Mountain Home by Bracken MacLeod
In these days, a story like Mountain Home will likely be one of those stories that production companies would only adapt if the career of the major antagonist were changed. Namely, that’d be Joanie, a veteran suffering from PTSD whose only solace was to live in a remote sanctuary in Idaho. However, a developer has other plans, and Joanie is re-terrorized in a battle of wills (of sorts), until she finally breaks and unleashes a hail of bullets and explosives on the dinner across the way from her house.
MacLeod (Stranded, Come To Dust) is a rising star in the worlds of horror, crime, and speculative fiction. Mountain Home is one of his earlier works, re-released under Haverhill House, but no less powerful. If you want to learn how people snap under incredible duress, Mountain Home is an underrated study in psychological terror.
This Is Halloween by James A. Moore
This is Halloween is another collection of Moore short stories. Ten autumnal tales live within its velvety matte cover with the grinning jack o’ lantern beckoning you in. “The Dry Season” revisits sins from the past one Halloween night, while in “Harvest Moon,” the town of Summitville celebrates the holiday with a fervor that verges on the edge of fanaticism. Children who decide they don’t quite have enough candy go trick or treating at the wrong house in “Hathburn Avenue.” In “Bone Harvest,” poisonous mushrooms, bloodshed, and a shapeshifter called “Old Bones” terrorize those who roam the Beldam Woods in a batshit folklore tale.
“Harvest Gods, Revisited” focuses on a boy who adores Halloween, who one day meets “Mister Sticks” on a shortcut. He makes a deal with Mister Sticks — a new brother and his dead father back, in exchange for Mom’s boring, stern boyfriend. It’s a cool twist on old folklore.

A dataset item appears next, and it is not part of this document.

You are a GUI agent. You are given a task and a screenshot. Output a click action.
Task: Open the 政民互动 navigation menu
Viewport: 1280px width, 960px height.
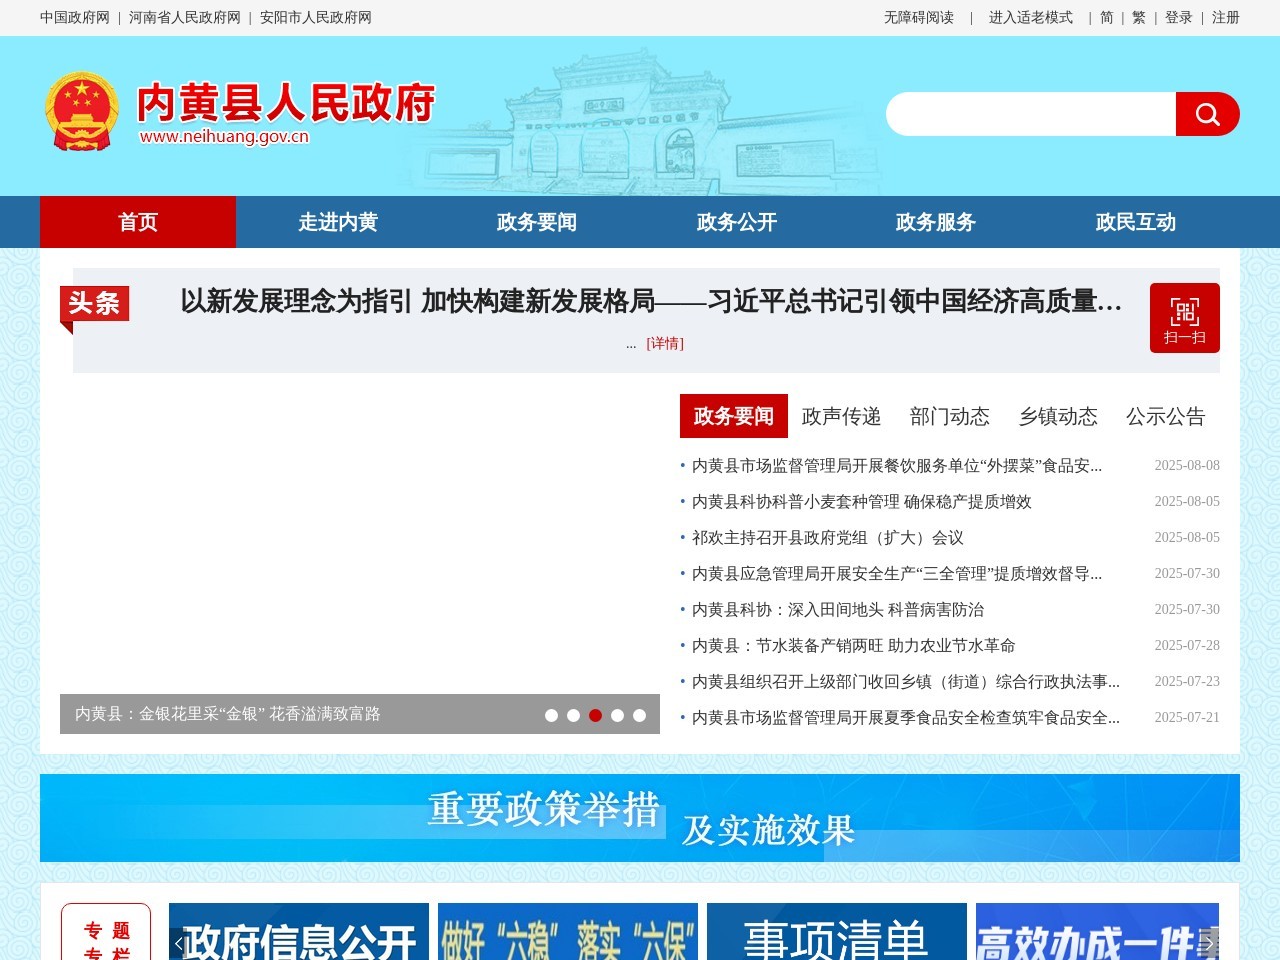[x=1137, y=222]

The compelling “Patchwork” is filled with family secrets, horrible teenagers, bad intentions, murder, and much more.
“Night Eyes,” co-written with Charles R. Rutledge, takes place on Halloween in 1973 when a group of neighborhood kids have a run-in with strange beings. In “Blood Tide,” college bros who terrorize a fellow student and call girl meet a vicious end. “Shades of Gray” is reminiscent of J-horror as something deadly turns up in photos while stalking and killing. Finally, “The Walker Place” reveals that a murdered family isn’t quite gone, but in fact, are lonely for company. This is Halloween is not only perfect reading in October, but year-round when you might miss the holiday, as I do.

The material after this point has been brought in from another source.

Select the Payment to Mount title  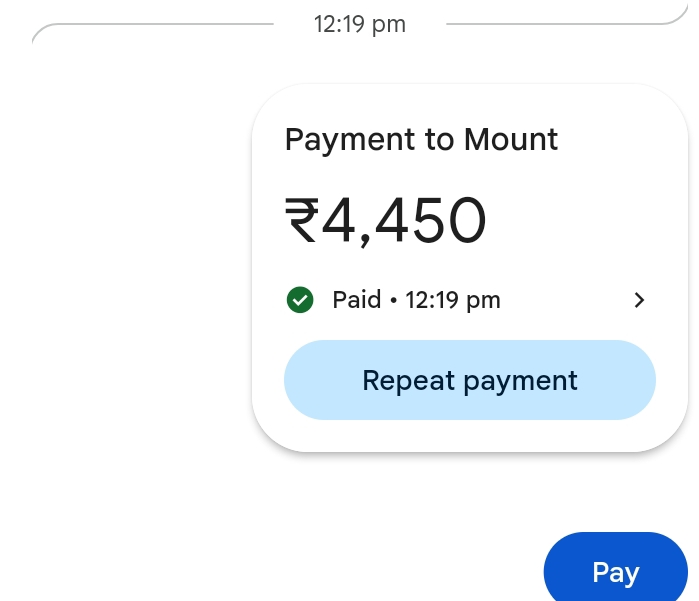tap(421, 140)
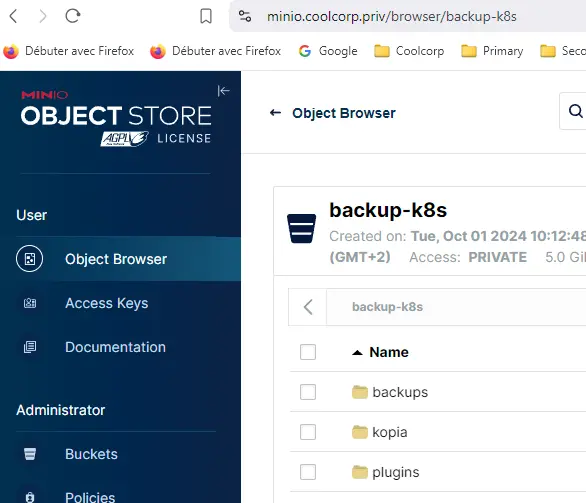Open the Coolcorp bookmarks folder

click(409, 51)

Monochromes And Other Stories by Matt Bechtel
This collection of short stories is more horror adjacent, and truthfully, leaning more toward the fantastic, sci-fi, and speculative side of fiction. Bechtel’s stories are head-scratching, funny, incredibly bizarre, touching, and awe-inducing, depending on which one you’re reading.

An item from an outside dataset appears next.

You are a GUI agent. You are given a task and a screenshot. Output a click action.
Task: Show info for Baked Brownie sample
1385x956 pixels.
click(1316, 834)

One standout is the science fiction tale “Restore Factory Settings,” in which a robot with superior artificial intelligence has begun to slow down in terms of processing speed — and does not want to be rebooted. Kind of like human beings who do not want to be resuscitated. This story will make you think.
Another great story here is the speculative “Cozzy’s Question,” in which the fate of the world depends on whether a stray cat wants existence to continue. It may sound silly, but the result is actually quite touching, and depending on how sensitive you are, may just draw tears.